Posts Tagged ‘rubyonrails’

E27 Unconference Singapore 2008 – Impressions

July 14, 2008

So instead of wasting this Saturday on sleeping and lazing around, I hauled my backside over to the E27 Unconference at Biopolis in Singapore. This was my first time and I was curious to find out how such unconferences worked. I liked the general casualness of the whole affair – pretty good food, swag, Guitar Hero contests and a lot of young guys building cool products.

A lot of the products on display were very impressive and I was fortunate enough to talk to the guys behind them and it’s very inspiring to see guys going the extra mile to solve everyday problems. Here are some tidbits:

The Good Parts

  • gothere.sg : Easily my favorite product at E27 because it is so useful. gothere.sg is built on web.py, jQuery and is hosted at slicehost.
  • homespace.sg : Another very useful web-app (not for me particularly, but I can see it being used widely). This one is built on Ruby On Rails, Prototype and a sprinkling of Flash.
  • widgeo.us : I still haven’t got the concept yet, but from what was demoed it seemed an intriguingly good idea. Couldn’t get a chance to speak to the guys behind it, but would really like to know what they use to power instant messaging.
  • qweki.com : Another slightly confusing product, but from what I understood it is a service along the lines of Mahalo (customized search results).
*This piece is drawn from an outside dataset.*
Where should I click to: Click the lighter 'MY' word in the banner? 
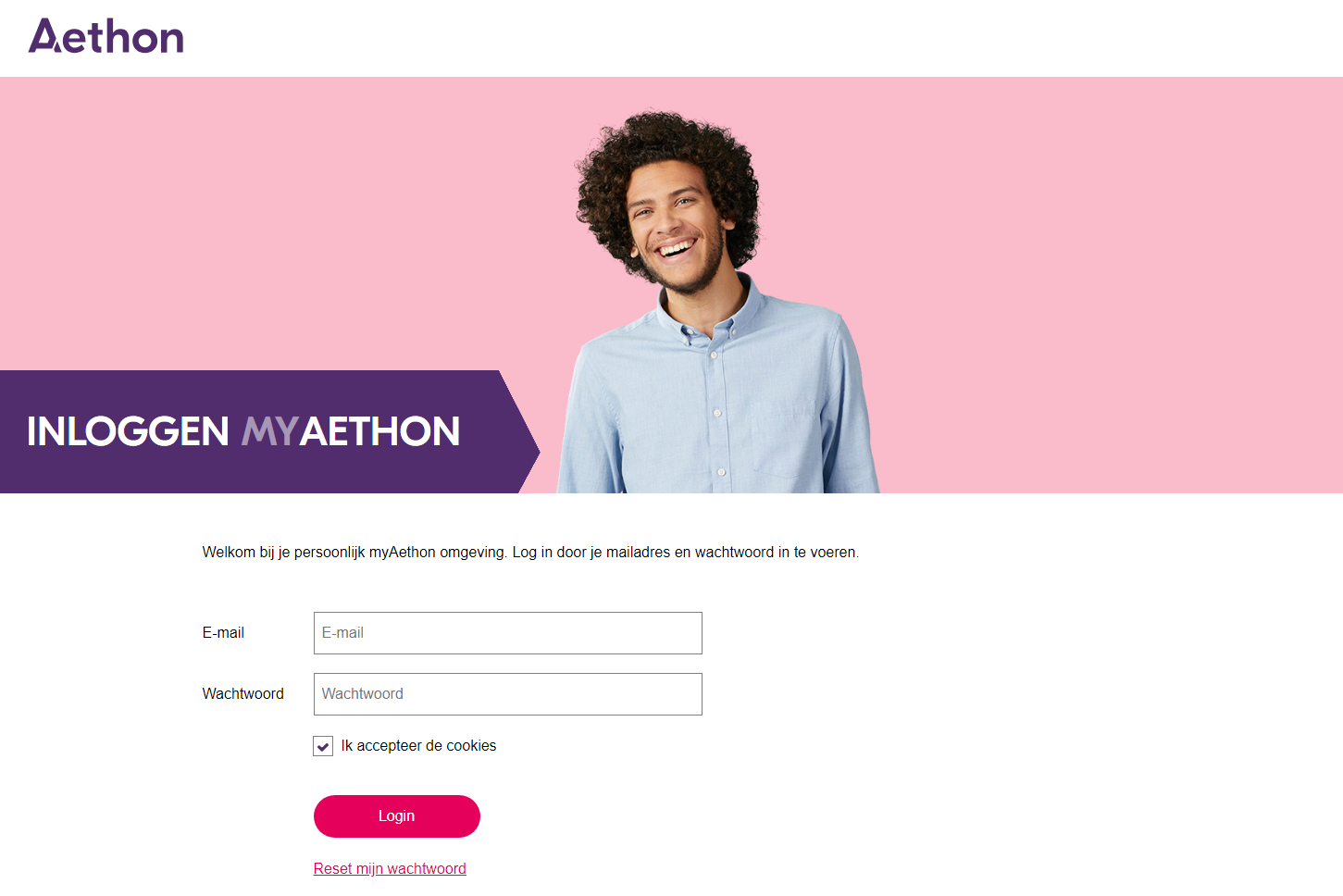click(269, 431)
On the negative side, it had a pretty bad UI.
  • podfire.sg : Didn’t know there was a video podcasting network in Singapore and even though the current crop of shows is very limited (and doesn’t really appeal to me) I will keep an eye out for interesting ones in future.
  • Preetam Rai’s talk on startups in emerging countries : I thought it was very interesting and the discussions/arguments which followed were edgy and almost worth the admission fee.

The Bad Parts

  • The Microsoft Keynote : Don’t get me wrong, the talk did have some interesting view points. What bugged me was how the speaker was using it as a platform to promote Microsoft products. This, despite the fact that Microsoft are clearly late-comers in realizing the value of the so-called trends that he discussed – user experience, collaboration and cloud-computing.
  • More Rockstars, Less Groupies : I would definitely have liked to see more ideas and products. Even if there isn’t a monetization plan, a business plan and an exit strategy, people should be encouraged to build stuff anyway and worry about making money later. The E27 event is definitely a big step in the right direction, but at certain points during the event, I got the feeling that the enthusiasm and bubbli-ness was forced. The guys building stuff must be leading the discussion, not the VCs, the angels and the government.

Overall, I had a great time and I will definitely be there next year.